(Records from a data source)
----------------
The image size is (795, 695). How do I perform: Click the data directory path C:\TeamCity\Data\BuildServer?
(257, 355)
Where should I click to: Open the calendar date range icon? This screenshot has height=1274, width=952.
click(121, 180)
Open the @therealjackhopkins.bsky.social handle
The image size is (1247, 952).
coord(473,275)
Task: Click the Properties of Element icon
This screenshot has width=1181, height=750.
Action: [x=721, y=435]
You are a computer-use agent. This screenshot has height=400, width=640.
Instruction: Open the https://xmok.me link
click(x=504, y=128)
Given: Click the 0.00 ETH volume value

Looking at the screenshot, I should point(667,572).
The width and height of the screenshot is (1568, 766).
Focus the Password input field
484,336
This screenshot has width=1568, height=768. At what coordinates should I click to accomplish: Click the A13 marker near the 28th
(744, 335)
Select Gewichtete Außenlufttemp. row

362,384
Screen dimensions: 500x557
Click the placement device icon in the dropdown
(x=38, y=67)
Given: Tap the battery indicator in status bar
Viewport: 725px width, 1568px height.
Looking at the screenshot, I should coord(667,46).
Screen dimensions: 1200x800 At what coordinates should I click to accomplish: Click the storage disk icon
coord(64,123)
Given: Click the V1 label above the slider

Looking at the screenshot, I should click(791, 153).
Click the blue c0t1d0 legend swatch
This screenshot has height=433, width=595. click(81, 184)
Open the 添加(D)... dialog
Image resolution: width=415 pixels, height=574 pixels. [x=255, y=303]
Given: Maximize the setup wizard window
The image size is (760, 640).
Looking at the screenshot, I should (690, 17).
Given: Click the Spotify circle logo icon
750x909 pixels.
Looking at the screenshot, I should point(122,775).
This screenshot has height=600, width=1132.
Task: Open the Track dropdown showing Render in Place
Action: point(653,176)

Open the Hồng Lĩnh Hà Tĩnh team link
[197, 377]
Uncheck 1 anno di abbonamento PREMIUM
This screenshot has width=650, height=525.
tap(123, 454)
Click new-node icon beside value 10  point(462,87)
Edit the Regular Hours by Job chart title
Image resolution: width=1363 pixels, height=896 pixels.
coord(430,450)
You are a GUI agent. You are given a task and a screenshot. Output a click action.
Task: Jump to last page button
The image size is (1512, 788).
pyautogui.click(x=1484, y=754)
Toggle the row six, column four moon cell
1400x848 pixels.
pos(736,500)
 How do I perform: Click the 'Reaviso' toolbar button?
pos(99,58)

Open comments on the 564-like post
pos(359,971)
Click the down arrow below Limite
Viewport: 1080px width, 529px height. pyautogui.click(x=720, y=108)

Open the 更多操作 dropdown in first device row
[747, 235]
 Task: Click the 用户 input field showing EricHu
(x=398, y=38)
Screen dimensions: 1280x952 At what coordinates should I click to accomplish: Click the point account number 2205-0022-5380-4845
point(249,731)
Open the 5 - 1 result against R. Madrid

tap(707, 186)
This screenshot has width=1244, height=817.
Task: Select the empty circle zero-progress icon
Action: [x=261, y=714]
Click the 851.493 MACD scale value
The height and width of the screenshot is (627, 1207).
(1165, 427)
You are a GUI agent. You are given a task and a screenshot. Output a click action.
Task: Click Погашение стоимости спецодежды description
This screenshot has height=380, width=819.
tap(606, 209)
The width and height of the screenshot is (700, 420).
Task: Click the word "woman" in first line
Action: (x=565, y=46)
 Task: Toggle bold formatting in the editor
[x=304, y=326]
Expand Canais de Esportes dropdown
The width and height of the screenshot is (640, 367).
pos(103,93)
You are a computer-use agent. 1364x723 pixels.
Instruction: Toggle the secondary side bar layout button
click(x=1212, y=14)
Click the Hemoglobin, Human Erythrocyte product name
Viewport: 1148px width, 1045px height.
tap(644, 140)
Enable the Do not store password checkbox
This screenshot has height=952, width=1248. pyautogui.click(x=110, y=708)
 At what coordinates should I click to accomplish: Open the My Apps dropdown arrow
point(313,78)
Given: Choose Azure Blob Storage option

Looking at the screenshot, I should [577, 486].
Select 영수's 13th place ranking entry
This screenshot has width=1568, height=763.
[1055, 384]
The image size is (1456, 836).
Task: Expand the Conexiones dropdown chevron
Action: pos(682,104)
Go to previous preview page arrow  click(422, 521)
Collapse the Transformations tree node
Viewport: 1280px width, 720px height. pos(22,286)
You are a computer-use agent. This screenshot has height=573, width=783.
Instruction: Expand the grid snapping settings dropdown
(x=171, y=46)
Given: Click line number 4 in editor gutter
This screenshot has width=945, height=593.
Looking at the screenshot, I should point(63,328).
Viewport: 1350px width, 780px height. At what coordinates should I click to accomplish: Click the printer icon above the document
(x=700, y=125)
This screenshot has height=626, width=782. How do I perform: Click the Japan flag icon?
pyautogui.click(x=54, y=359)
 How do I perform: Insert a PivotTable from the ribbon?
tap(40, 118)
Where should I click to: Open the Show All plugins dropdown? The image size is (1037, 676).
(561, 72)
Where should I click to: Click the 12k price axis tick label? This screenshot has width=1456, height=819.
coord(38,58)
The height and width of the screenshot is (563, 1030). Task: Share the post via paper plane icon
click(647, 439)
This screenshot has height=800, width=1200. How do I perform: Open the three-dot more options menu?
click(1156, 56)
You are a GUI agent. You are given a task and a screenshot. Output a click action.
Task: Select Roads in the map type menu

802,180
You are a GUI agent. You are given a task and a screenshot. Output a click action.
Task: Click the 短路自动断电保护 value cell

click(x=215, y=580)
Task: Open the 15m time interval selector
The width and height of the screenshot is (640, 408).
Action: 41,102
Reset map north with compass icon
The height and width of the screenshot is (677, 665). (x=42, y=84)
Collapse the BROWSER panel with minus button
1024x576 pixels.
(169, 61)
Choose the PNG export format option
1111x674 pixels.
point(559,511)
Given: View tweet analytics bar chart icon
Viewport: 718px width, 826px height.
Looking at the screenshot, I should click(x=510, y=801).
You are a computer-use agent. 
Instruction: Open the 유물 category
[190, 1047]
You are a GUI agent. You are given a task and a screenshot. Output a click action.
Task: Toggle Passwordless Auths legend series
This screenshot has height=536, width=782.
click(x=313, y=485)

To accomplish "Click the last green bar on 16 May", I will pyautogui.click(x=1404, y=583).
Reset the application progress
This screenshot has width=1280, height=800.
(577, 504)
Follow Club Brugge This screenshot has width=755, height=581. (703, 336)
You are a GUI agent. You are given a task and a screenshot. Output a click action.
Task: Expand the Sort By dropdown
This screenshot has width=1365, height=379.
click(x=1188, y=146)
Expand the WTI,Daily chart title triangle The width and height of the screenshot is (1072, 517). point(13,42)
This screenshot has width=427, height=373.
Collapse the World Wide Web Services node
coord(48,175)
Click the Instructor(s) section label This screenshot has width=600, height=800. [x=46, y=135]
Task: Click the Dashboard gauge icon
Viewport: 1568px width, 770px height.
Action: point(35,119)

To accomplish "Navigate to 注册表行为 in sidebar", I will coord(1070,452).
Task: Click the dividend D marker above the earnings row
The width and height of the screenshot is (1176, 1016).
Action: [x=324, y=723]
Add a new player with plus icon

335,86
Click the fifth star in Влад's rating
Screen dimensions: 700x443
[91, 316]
----------------
» ABOUT THIS TASK: All of the records above are to be copied exactly.

» OUTPUT FOR THIS EXERCISE:
The image size is (795, 695). How do I perform: Click the data directory path C:\TeamCity\Data\BuildServer?
(257, 355)
Where should I click to: Open the calendar date range icon? This screenshot has height=1274, width=952.
click(121, 180)
Open the @therealjackhopkins.bsky.social handle
The image size is (1247, 952).
coord(473,275)
Task: Click the Properties of Element icon
This screenshot has width=1181, height=750.
Action: [x=721, y=435]
You are a computer-use agent. This screenshot has height=400, width=640.
Instruction: Open the https://xmok.me link
click(x=504, y=128)
Given: Click the 0.00 ETH volume value

Looking at the screenshot, I should point(667,572).
The width and height of the screenshot is (1568, 766).
Focus the Password input field
484,336
This screenshot has width=1568, height=768. At what coordinates should I click to accomplish: Click the A13 marker near the 28th
(744, 335)
Select Gewichtete Außenlufttemp. row

362,384
Screen dimensions: 500x557
Click the placement device icon in the dropdown
(x=38, y=67)
Given: Tap the battery indicator in status bar
Viewport: 725px width, 1568px height.
Looking at the screenshot, I should coord(667,46).
Screen dimensions: 1200x800 At what coordinates should I click to accomplish: Click the storage disk icon
coord(64,123)
Given: Click the V1 label above the slider

Looking at the screenshot, I should click(791, 153).
Click the blue c0t1d0 legend swatch
This screenshot has height=433, width=595. click(81, 184)
Open the 添加(D)... dialog
Image resolution: width=415 pixels, height=574 pixels. [x=255, y=303]
Given: Maximize the setup wizard window
The image size is (760, 640).
Looking at the screenshot, I should (690, 17).
Given: Click the Spotify circle logo icon
750x909 pixels.
Looking at the screenshot, I should point(122,775).
This screenshot has height=600, width=1132.
Task: Open the Track dropdown showing Render in Place
Action: point(653,176)

Open the Hồng Lĩnh Hà Tĩnh team link
[197, 377]
Uncheck 1 anno di abbonamento PREMIUM
This screenshot has width=650, height=525.
tap(123, 454)
Click new-node icon beside value 10  point(462,87)
Edit the Regular Hours by Job chart title
Image resolution: width=1363 pixels, height=896 pixels.
coord(430,450)
You are a GUI agent. You are given a task and a screenshot. Output a click action.
Task: Jump to last page button
The image size is (1512, 788).
pyautogui.click(x=1484, y=754)
Toggle the row six, column four moon cell
1400x848 pixels.
pos(736,500)
 How do I perform: Click the 'Reaviso' toolbar button?
pos(99,58)

Open comments on the 564-like post
pos(359,971)
Click the down arrow below Limite
Viewport: 1080px width, 529px height. pyautogui.click(x=720, y=108)

Open the 更多操作 dropdown in first device row
[747, 235]
 Task: Click the 用户 input field showing EricHu
(x=398, y=38)
Screen dimensions: 1280x952 At what coordinates should I click to accomplish: Click the point account number 2205-0022-5380-4845
point(249,731)
Open the 5 - 1 result against R. Madrid

tap(707, 186)
This screenshot has width=1244, height=817.
Task: Select the empty circle zero-progress icon
Action: [x=261, y=714]
Click the 851.493 MACD scale value
The height and width of the screenshot is (627, 1207).
(1165, 427)
You are a GUI agent. You are given a task and a screenshot. Output a click action.
Task: Click Погашение стоимости спецодежды description
This screenshot has height=380, width=819.
tap(606, 209)
The width and height of the screenshot is (700, 420).
Task: Click the word "woman" in first line
Action: (x=565, y=46)
 Task: Toggle bold formatting in the editor
[x=304, y=326]
Expand Canais de Esportes dropdown
The width and height of the screenshot is (640, 367).
pos(103,93)
You are a computer-use agent. 1364x723 pixels.
Instruction: Toggle the secondary side bar layout button
click(x=1212, y=14)
Click the Hemoglobin, Human Erythrocyte product name
Viewport: 1148px width, 1045px height.
tap(644, 140)
Enable the Do not store password checkbox
This screenshot has height=952, width=1248. pyautogui.click(x=110, y=708)
 At what coordinates should I click to accomplish: Open the My Apps dropdown arrow
point(313,78)
Given: Choose Azure Blob Storage option

Looking at the screenshot, I should [577, 486].
Select 영수's 13th place ranking entry
This screenshot has width=1568, height=763.
[1055, 384]
The image size is (1456, 836).
Task: Expand the Conexiones dropdown chevron
Action: pos(682,104)
Go to previous preview page arrow  click(422, 521)
Collapse the Transformations tree node
Viewport: 1280px width, 720px height. pos(22,286)
You are a computer-use agent. This screenshot has height=573, width=783.
Instruction: Expand the grid snapping settings dropdown
(x=171, y=46)
Given: Click line number 4 in editor gutter
This screenshot has width=945, height=593.
Looking at the screenshot, I should point(63,328).
Viewport: 1350px width, 780px height. At what coordinates should I click to accomplish: Click the printer icon above the document
(x=700, y=125)
This screenshot has height=626, width=782. How do I perform: Click the Japan flag icon?
pyautogui.click(x=54, y=359)
 How do I perform: Insert a PivotTable from the ribbon?
tap(40, 118)
Where should I click to: Open the Show All plugins dropdown? The image size is (1037, 676).
(561, 72)
Where should I click to: Click the 12k price axis tick label? This screenshot has width=1456, height=819.
coord(38,58)
The height and width of the screenshot is (563, 1030). Task: Share the post via paper plane icon
click(647, 439)
This screenshot has height=800, width=1200. How do I perform: Open the three-dot more options menu?
click(1156, 56)
You are a GUI agent. You are given a task and a screenshot. Output a click action.
Task: Select Roads in the map type menu

802,180
You are a GUI agent. You are given a task and a screenshot. Output a click action.
Task: Click the 短路自动断电保护 value cell

click(x=215, y=580)
Task: Open the 15m time interval selector
The width and height of the screenshot is (640, 408).
Action: 41,102
Reset map north with compass icon
The height and width of the screenshot is (677, 665). (x=42, y=84)
Collapse the BROWSER panel with minus button
1024x576 pixels.
(169, 61)
Choose the PNG export format option
1111x674 pixels.
point(559,511)
Given: View tweet analytics bar chart icon
Viewport: 718px width, 826px height.
Looking at the screenshot, I should click(x=510, y=801).
You are a computer-use agent. 
Instruction: Open the 유물 category
[190, 1047]
You are a GUI agent. You are given a task and a screenshot. Output a click action.
Task: Toggle Passwordless Auths legend series
This screenshot has height=536, width=782.
click(x=313, y=485)

To accomplish "Click the last green bar on 16 May", I will pyautogui.click(x=1404, y=583).
Reset the application progress
This screenshot has width=1280, height=800.
(577, 504)
Follow Club Brugge This screenshot has width=755, height=581. (703, 336)
You are a GUI agent. You are given a task and a screenshot. Output a click action.
Task: Expand the Sort By dropdown
This screenshot has width=1365, height=379.
click(x=1188, y=146)
Expand the WTI,Daily chart title triangle The width and height of the screenshot is (1072, 517). point(13,42)
This screenshot has width=427, height=373.
Collapse the World Wide Web Services node
coord(48,175)
Click the Instructor(s) section label This screenshot has width=600, height=800. [x=46, y=135]
Task: Click the Dashboard gauge icon
Viewport: 1568px width, 770px height.
Action: point(35,119)

To accomplish "Navigate to 注册表行为 in sidebar", I will coord(1070,452).
Task: Click the dividend D marker above the earnings row
The width and height of the screenshot is (1176, 1016).
Action: [x=324, y=723]
Add a new player with plus icon

335,86
Click the fifth star in Влад's rating
Screen dimensions: 700x443
[91, 316]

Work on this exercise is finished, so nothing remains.